Judge Cannon is presiding over Trump’s court case in Florida against the Justice Department and is handling Trump’s request for a special master to review documents and other items from Mar-a-Lago the FBI seized last month.

Gish admitted to federal marshals that she had left the threatening voicemails in which she also claimed to be in charge of nuclear for the US and that she has a license to kill working for Trump as his hitman, identifying herself as a federal agent named “Evelyn Salt”, as the spy character played by Angelina Jolie in the 2010 movie “Salt.”

She also claimed to be an Army Ranger, a CIA agent, and a Navy SEAL and threatened public officials such as former State Secretary Hillary Clinton while back in 2021, she offered the CIA on several occasions un-credible, nonsensical information related to nuclear weapons.

Back in March, Gish’s mother told Secret Service agents that she is borderline schizophrenic with a history of delusional conduct and also suffers from severe bipolar disorder.

Gish is due in court in Houston today for a hearing on the government’s request for a mental competency exam.

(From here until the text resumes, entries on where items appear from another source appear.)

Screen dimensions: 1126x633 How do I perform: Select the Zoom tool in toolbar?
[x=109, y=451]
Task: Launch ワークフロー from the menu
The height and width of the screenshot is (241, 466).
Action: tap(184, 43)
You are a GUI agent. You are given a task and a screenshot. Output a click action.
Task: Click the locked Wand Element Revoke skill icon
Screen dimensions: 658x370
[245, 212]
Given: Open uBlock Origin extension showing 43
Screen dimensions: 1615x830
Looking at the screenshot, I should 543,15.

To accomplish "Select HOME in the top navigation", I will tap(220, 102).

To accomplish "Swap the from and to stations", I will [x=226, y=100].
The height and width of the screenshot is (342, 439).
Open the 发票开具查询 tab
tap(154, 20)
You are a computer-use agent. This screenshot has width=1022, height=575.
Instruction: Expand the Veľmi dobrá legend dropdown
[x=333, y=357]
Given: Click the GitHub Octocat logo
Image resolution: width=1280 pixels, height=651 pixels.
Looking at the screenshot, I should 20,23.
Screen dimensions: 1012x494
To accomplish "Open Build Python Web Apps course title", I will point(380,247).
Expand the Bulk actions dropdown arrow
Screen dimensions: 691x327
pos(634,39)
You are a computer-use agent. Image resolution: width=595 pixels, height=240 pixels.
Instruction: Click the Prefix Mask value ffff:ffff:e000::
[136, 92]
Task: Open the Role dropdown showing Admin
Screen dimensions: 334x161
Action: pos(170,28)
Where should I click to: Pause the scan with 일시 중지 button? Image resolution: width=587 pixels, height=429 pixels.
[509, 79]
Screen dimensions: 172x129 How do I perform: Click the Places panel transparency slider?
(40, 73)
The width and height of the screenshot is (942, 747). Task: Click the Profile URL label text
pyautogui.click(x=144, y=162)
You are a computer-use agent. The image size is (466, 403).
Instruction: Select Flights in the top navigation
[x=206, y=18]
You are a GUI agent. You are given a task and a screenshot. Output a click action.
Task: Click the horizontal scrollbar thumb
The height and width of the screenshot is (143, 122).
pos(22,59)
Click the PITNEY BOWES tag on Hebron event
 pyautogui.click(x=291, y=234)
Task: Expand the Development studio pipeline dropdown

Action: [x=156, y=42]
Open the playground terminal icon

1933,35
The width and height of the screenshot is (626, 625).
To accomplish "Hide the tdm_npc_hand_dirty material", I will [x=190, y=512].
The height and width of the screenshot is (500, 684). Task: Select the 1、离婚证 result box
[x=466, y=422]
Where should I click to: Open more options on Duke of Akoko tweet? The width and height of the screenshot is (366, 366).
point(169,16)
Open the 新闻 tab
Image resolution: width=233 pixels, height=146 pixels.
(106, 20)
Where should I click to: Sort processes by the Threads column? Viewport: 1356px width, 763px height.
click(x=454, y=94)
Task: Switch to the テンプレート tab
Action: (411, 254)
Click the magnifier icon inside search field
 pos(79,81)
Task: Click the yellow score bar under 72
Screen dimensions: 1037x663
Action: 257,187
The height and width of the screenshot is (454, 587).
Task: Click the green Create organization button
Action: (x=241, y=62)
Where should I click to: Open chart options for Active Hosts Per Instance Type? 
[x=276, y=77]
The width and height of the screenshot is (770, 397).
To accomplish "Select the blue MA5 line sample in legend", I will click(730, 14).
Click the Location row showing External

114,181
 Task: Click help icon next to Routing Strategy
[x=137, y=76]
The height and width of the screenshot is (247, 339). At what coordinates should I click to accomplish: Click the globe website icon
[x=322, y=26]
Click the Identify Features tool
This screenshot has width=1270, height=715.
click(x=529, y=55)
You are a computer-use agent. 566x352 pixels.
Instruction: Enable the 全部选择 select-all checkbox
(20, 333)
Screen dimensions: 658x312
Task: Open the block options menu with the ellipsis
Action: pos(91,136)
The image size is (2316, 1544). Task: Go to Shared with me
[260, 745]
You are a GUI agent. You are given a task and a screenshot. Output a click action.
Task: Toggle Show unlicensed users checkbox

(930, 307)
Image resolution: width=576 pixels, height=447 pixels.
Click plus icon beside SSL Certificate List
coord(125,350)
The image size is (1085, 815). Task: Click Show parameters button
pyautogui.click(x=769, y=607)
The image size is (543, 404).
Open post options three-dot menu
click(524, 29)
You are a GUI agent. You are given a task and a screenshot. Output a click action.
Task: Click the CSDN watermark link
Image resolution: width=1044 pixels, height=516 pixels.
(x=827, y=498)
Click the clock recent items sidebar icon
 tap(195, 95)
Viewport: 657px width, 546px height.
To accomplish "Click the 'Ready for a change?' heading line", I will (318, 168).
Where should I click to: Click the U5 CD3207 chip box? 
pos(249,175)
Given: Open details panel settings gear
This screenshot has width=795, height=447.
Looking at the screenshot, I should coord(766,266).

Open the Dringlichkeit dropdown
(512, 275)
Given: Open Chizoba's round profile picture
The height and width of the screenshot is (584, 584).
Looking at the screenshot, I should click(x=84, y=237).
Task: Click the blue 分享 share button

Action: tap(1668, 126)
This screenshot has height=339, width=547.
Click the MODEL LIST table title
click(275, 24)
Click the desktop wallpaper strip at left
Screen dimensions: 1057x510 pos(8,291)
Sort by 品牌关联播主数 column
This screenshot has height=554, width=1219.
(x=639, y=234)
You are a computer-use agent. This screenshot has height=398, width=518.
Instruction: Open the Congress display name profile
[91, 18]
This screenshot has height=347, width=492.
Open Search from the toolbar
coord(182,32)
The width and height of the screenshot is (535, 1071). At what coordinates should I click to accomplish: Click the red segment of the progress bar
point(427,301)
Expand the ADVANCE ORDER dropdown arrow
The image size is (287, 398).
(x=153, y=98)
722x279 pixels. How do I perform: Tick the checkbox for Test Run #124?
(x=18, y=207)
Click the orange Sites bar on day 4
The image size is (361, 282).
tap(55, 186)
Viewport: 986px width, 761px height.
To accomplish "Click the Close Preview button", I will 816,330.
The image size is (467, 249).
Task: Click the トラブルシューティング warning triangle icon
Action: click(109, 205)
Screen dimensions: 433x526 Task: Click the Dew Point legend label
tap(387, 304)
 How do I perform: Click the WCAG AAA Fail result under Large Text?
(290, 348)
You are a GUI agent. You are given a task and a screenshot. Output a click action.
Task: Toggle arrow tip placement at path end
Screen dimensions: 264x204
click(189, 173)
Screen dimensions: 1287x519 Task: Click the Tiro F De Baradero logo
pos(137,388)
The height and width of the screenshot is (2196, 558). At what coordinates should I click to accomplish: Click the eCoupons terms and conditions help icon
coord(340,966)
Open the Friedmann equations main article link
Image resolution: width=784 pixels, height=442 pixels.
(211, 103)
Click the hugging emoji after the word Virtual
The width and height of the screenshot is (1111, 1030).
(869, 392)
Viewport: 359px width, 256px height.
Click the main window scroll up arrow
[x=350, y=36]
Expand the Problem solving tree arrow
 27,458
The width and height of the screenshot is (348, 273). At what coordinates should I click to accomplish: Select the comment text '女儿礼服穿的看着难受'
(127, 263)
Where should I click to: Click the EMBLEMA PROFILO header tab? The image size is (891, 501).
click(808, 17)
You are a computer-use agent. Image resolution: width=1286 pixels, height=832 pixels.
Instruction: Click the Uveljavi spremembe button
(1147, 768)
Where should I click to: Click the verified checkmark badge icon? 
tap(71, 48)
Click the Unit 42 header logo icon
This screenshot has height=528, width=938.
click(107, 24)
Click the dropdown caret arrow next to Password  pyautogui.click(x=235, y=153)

Despite Gish’s attorney arguing that she hadn’t acted on any of her threats, US Magistrate Judge Peter Bray of Houston ordered that she’d be held pending trial on charges of influencing a federal official by threat and one count of interstate communications with a threat to kidnap or injure.

Judge Bray found the threats themselves to be harmful because they’ve placed the victim in fear and caused distress and apprehension.